## What you have to do
Format the records below as a JSON list of strings, with one string for each line and no blank lines.

## Given entries
▶

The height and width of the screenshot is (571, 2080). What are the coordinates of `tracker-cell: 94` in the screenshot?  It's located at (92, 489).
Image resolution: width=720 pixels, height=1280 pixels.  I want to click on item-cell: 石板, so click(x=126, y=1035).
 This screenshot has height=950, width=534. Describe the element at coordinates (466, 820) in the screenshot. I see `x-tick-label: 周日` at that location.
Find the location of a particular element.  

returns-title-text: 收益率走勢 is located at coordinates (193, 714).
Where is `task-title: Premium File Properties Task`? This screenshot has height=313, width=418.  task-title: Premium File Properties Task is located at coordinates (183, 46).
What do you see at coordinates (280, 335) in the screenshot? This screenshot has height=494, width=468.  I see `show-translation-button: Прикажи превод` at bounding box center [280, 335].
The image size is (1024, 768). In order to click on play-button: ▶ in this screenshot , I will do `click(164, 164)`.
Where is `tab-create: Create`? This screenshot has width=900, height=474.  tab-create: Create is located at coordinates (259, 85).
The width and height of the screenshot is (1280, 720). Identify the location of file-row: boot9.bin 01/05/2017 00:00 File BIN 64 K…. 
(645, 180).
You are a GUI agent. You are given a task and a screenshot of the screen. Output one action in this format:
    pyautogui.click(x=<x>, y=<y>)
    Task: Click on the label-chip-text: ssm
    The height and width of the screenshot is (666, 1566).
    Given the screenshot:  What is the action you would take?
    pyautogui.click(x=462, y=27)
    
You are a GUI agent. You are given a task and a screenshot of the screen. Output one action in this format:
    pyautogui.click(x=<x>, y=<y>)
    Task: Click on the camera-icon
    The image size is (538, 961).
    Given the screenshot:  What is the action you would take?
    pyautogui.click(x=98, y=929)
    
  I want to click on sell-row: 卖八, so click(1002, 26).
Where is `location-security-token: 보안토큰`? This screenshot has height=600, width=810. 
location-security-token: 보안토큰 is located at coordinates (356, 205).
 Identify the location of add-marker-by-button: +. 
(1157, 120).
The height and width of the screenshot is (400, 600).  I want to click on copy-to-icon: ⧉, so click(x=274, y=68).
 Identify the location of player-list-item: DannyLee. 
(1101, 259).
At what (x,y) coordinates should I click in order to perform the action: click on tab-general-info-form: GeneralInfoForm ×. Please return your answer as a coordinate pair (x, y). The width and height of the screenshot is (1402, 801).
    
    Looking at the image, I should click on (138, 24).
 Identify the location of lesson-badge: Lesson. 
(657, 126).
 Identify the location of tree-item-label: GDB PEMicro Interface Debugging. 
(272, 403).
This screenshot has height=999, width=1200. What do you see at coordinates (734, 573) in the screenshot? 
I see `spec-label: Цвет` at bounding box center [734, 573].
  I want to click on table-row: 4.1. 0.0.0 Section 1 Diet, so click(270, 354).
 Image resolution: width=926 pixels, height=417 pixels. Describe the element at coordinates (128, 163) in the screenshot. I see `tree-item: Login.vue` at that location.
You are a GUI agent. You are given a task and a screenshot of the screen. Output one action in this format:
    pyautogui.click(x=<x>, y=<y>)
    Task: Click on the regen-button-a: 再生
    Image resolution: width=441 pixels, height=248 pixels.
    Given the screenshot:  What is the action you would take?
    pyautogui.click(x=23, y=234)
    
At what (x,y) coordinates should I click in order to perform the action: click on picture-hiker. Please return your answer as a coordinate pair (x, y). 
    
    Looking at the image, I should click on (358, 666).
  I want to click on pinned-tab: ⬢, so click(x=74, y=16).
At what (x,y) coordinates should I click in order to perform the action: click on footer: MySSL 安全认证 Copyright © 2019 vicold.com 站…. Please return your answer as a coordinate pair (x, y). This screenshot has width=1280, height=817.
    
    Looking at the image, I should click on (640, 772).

◀

## Task answer
[
  "The height and width of the screenshot is (571, 2080). What are the coordinates of `tracker-cell: 94` in the screenshot?  It's located at (92, 489).",
  "Image resolution: width=720 pixels, height=1280 pixels.  I want to click on item-cell: 石板, so click(x=126, y=1035).",
  " This screenshot has height=950, width=534. Describe the element at coordinates (466, 820) in the screenshot. I see `x-tick-label: 周日` at that location.",
  "Find the location of a particular element.  ",
  "returns-title-text: 收益率走勢 is located at coordinates (193, 714).",
  "Where is `task-title: Premium File Properties Task`? This screenshot has height=313, width=418.  task-title: Premium File Properties Task is located at coordinates (183, 46).",
  "What do you see at coordinates (280, 335) in the screenshot? This screenshot has height=494, width=468.  I see `show-translation-button: Прикажи превод` at bounding box center [280, 335].",
  "The image size is (1024, 768). In order to click on play-button: ▶ in this screenshot , I will do `click(164, 164)`.",
  "Where is `tab-create: Create`? This screenshot has width=900, height=474.  tab-create: Create is located at coordinates (259, 85).",
  "The width and height of the screenshot is (1280, 720). Identify the location of file-row: boot9.bin 01/05/2017 00:00 File BIN 64 K…. ",
  "(645, 180).",
  "You are a GUI agent. You are given a task and a screenshot of the screen. Output one action in this format:",
  "    pyautogui.click(x=<x>, y=<y>)",
  "    Task: Click on the label-chip-text: ssm",
  "    The height and width of the screenshot is (666, 1566).",
  "    Given the screenshot:  What is the action you would take?",
  "    pyautogui.click(x=462, y=27)",
  "You are a GUI agent. You are given a task and a screenshot of the screen. Output one action in this format:",
  "    pyautogui.click(x=<x>, y=<y>)",
  "    Task: Click on the camera-icon",
  "    The image size is (538, 961).",
  "    Given the screenshot:  What is the action you would take?",
  "    pyautogui.click(x=98, y=929)",
  "  I want to click on sell-row: 卖八, so click(1002, 26).",
  "Where is `location-security-token: 보안토큰`? This screenshot has height=600, width=810. ",
  "location-security-token: 보안토큰 is located at coordinates (356, 205).",
  " Identify the location of add-marker-by-button: +. ",
  "(1157, 120).",
  "The height and width of the screenshot is (400, 600).  I want to click on copy-to-icon: ⧉, so click(x=274, y=68).",
  " Identify the location of player-list-item: DannyLee. ",
  "(1101, 259).",
  "At what (x,y) coordinates should I click in order to perform the action: click on tab-general-info-form: GeneralInfoForm ×. Please return your answer as a coordinate pair (x, y). The width and height of the screenshot is (1402, 801).",
  "    Looking at the image, I should click on (138, 24).",
  " Identify the location of lesson-badge: Lesson. ",
  "(657, 126).",
  " Identify the location of tree-item-label: GDB PEMicro Interface Debugging. ",
  "(272, 403).",
  "This screenshot has height=999, width=1200. What do you see at coordinates (734, 573) in the screenshot? ",
  "I see `spec-label: Цвет` at bounding box center [734, 573].",
  "  I want to click on table-row: 4.1. 0.0.0 Section 1 Diet, so click(270, 354).",
  " Image resolution: width=926 pixels, height=417 pixels. Describe the element at coordinates (128, 163) in the screenshot. I see `tree-item: Login.vue` at that location.",
  "You are a GUI agent. You are given a task and a screenshot of the screen. Output one action in this format:",
  "    pyautogui.click(x=<x>, y=<y>)",
  "    Task: Click on the regen-button-a: 再生",
  "    Image resolution: width=441 pixels, height=248 pixels.",
  "    Given the screenshot:  What is the action you would take?",
  "    pyautogui.click(x=23, y=234)",
  "At what (x,y) coordinates should I click in order to perform the action: click on picture-hiker. Please return your answer as a coordinate pair (x, y). ",
  "    Looking at the image, I should click on (358, 666).",
  "  I want to click on pinned-tab: ⬢, so click(x=74, y=16).",
  "At what (x,y) coordinates should I click in order to perform the action: click on footer: MySSL 安全认证 Copyright © 2019 vicold.com 站…. Please return your answer as a coordinate pair (x, y). This screenshot has width=1280, height=817.",
  "    Looking at the image, I should click on (640, 772)."
]